Task details
In two sentences, summarize the code excerpt below.

Source excerpt
# # #
Set the training parameters (initial_lr, discount_factor, gae_lambda, ppo_epsilon, value_scale, entropy_scale, horizon, num_epochs, batch_size, num_envs)

 # Traning parameters
 initial_lr = params["initial_lr"]
 discount_factor = params["discount_factor"]
 gae_lambda = params["gae_lambda"]
 ppo_epsilon = params["ppo_epsilon"]
 value_scale = params["value_scale"]
 entropy_scale = params["entropy_scale"]
 horizon = params["horizon"]
 num_epochs = params["num_epochs"]
 batch_size = params["batch_size"]
 num_envs = params["num_envs"]

Set env constants (frame_stack_size, input_shape, num_actions, action_min, action_max)

 # Environment constants
 frame_stack_size = 4
 input_shape = (84, 84, frame_stack_size)
# # #
Provided material
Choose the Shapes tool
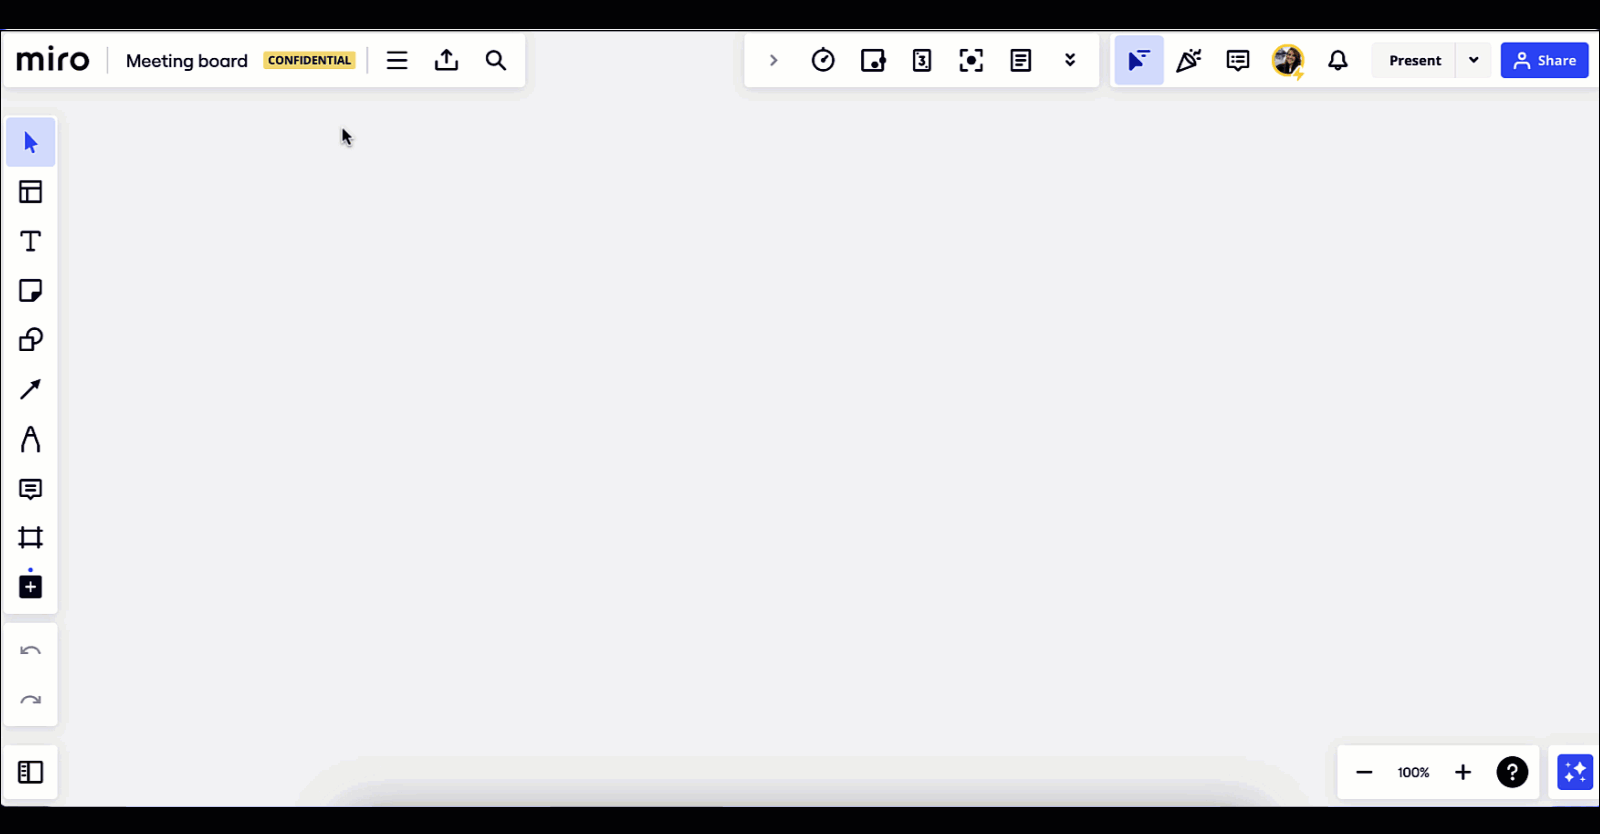Viewport: 1600px width, 834px height. tap(30, 340)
# # #
Task response
The code excerpt sets ten training parameters, including initial_lr, discount_factor, ppo_epsilon, horizon, num_epochs, batch_size and num_envs, by reading each one from a params dictionary. It then sets environment constants, with frame_stack_size at 4 and input_shape at (84, 84, frame_stack_size).